• [What the exercise asks]:
Can you print every line of the listing below verbatim, with nothing changed?

• [Available data]:
"""

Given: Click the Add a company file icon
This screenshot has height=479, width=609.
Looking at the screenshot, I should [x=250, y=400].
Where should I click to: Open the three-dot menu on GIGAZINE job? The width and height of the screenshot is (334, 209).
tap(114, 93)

"""

• [Problem solution]:
Given: Click the Add a company file icon
This screenshot has height=479, width=609.
Looking at the screenshot, I should [x=250, y=400].
Where should I click to: Open the three-dot menu on GIGAZINE job? The width and height of the screenshot is (334, 209).
tap(114, 93)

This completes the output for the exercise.